- [INPUT ROWS]:
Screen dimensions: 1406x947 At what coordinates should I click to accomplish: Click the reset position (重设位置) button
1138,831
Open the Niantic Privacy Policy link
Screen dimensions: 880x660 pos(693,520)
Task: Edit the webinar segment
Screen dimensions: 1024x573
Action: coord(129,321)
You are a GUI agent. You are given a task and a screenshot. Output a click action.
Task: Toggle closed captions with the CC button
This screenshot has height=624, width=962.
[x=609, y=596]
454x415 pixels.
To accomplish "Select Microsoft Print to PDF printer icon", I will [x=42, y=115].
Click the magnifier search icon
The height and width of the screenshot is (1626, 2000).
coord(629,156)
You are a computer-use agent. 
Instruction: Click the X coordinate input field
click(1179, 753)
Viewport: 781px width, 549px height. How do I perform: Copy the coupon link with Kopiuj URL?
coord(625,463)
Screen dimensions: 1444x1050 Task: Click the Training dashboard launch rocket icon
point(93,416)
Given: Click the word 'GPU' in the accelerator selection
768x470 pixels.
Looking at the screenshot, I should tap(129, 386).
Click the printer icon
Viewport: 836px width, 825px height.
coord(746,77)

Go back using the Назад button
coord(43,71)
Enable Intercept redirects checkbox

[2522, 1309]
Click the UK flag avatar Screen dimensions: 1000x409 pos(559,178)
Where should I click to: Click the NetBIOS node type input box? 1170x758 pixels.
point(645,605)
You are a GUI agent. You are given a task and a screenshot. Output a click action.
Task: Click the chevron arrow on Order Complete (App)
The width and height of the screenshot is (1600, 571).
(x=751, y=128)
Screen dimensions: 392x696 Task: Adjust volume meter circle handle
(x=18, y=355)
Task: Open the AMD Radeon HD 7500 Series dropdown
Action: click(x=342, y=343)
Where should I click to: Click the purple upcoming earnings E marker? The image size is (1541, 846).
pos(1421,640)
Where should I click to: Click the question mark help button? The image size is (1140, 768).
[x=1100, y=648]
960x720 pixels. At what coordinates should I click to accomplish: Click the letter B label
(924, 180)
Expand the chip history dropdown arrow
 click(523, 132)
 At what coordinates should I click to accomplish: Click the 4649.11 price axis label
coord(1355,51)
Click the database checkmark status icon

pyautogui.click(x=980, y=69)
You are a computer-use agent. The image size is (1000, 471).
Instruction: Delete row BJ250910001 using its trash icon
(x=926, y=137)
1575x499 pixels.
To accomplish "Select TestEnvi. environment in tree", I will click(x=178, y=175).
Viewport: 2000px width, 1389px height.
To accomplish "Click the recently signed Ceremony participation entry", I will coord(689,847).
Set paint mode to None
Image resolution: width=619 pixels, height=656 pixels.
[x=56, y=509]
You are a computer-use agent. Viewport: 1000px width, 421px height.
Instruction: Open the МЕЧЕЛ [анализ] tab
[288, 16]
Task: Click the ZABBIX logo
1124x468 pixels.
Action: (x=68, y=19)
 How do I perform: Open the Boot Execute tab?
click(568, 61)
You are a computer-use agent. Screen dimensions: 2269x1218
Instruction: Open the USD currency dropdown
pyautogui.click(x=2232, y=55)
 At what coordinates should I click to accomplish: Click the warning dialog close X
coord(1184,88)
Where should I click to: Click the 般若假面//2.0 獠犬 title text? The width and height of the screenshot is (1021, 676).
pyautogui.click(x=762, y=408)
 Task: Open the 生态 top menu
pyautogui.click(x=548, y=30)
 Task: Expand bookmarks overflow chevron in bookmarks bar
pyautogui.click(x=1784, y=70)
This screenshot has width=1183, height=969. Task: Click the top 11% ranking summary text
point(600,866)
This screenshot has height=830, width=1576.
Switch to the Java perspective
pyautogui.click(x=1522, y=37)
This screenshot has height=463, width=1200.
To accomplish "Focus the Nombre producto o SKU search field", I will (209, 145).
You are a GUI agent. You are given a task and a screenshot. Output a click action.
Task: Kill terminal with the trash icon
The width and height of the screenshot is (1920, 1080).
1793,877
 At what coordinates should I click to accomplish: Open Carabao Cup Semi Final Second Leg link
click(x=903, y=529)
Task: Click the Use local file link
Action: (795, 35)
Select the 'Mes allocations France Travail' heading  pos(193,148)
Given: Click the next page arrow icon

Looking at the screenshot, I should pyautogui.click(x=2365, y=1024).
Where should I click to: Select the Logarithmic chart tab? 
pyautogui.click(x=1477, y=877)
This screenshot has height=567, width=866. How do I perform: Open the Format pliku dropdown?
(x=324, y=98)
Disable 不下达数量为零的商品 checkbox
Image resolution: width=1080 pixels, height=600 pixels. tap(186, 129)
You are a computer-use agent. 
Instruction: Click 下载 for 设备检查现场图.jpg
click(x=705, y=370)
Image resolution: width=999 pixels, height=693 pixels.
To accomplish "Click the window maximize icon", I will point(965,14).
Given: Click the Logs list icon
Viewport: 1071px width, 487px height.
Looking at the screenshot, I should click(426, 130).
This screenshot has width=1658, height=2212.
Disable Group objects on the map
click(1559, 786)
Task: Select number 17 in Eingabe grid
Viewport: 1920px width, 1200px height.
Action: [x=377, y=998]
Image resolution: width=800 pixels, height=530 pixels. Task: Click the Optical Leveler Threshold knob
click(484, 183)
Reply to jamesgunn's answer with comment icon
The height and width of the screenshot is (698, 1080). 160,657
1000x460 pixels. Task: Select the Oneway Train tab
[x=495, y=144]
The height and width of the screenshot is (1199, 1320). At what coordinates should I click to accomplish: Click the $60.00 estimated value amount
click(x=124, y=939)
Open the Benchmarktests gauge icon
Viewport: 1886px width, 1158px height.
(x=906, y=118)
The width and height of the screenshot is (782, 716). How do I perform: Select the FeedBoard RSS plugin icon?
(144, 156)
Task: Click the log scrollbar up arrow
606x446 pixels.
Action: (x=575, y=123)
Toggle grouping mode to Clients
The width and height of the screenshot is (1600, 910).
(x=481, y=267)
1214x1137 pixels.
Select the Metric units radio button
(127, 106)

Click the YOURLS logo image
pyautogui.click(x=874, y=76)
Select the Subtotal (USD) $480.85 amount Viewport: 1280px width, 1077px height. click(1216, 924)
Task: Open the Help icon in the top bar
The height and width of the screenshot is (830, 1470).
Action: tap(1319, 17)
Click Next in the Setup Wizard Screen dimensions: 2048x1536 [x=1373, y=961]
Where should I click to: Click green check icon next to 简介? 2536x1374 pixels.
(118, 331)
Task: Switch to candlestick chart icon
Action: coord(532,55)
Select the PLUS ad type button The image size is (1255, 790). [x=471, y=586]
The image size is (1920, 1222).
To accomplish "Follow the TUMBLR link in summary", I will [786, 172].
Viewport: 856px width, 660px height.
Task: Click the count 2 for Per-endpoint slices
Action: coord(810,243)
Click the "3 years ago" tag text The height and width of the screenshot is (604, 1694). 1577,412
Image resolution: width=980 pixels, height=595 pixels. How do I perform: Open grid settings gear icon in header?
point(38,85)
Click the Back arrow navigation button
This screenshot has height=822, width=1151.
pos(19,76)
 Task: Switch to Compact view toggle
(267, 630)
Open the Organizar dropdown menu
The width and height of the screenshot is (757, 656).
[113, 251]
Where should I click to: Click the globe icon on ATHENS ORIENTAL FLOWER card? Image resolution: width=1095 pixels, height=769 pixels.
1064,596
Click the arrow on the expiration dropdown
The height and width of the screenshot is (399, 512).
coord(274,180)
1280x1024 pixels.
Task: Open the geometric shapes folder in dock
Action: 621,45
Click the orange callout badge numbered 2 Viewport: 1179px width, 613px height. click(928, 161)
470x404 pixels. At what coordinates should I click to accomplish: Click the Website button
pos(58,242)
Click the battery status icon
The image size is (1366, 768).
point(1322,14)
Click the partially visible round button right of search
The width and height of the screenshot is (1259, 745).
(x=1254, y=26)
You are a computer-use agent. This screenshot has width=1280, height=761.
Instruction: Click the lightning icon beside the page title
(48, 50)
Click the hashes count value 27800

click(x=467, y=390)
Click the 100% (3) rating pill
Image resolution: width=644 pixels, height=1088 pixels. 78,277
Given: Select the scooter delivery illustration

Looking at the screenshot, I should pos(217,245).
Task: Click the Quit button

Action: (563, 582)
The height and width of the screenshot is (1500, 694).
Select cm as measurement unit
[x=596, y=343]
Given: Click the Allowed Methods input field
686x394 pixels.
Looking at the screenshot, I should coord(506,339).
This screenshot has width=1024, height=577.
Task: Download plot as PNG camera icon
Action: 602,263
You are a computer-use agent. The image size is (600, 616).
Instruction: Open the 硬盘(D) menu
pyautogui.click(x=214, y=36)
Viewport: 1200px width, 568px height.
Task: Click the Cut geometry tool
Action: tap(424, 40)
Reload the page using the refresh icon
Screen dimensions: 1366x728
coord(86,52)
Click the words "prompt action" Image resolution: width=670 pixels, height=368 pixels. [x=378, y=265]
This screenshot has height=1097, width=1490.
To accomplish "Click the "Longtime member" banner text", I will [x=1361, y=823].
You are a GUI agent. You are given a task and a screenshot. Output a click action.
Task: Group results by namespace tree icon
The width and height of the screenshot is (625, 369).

- [WHAT YOU ARE ASKED TO DO]: Write out the part of the items that opens with the line containing "Disable 不下达数量为零的商品 checkbox" and closes with the line containing "Select the Subtotal", reproducing every line identically.

- [SOLUTION TO THIS TASK]:
Disable 不下达数量为零的商品 checkbox
Image resolution: width=1080 pixels, height=600 pixels. tap(186, 129)
You are a computer-use agent. 
Instruction: Click 下载 for 设备检查现场图.jpg
click(x=705, y=370)
Image resolution: width=999 pixels, height=693 pixels.
To accomplish "Click the window maximize icon", I will point(965,14).
Given: Click the Logs list icon
Viewport: 1071px width, 487px height.
Looking at the screenshot, I should click(426, 130).
This screenshot has width=1658, height=2212.
Disable Group objects on the map
click(1559, 786)
Task: Select number 17 in Eingabe grid
Viewport: 1920px width, 1200px height.
Action: [x=377, y=998]
Image resolution: width=800 pixels, height=530 pixels. Task: Click the Optical Leveler Threshold knob
click(484, 183)
Reply to jamesgunn's answer with comment icon
The height and width of the screenshot is (698, 1080). 160,657
1000x460 pixels. Task: Select the Oneway Train tab
[x=495, y=144]
The height and width of the screenshot is (1199, 1320). At what coordinates should I click to accomplish: Click the $60.00 estimated value amount
click(x=124, y=939)
Open the Benchmarktests gauge icon
Viewport: 1886px width, 1158px height.
(x=906, y=118)
The width and height of the screenshot is (782, 716). How do I perform: Select the FeedBoard RSS plugin icon?
(144, 156)
Task: Click the log scrollbar up arrow
606x446 pixels.
Action: (x=575, y=123)
Toggle grouping mode to Clients
The width and height of the screenshot is (1600, 910).
(x=481, y=267)
1214x1137 pixels.
Select the Metric units radio button
(127, 106)

Click the YOURLS logo image
pyautogui.click(x=874, y=76)
Select the Subtotal (USD) $480.85 amount Viewport: 1280px width, 1077px height. click(1216, 924)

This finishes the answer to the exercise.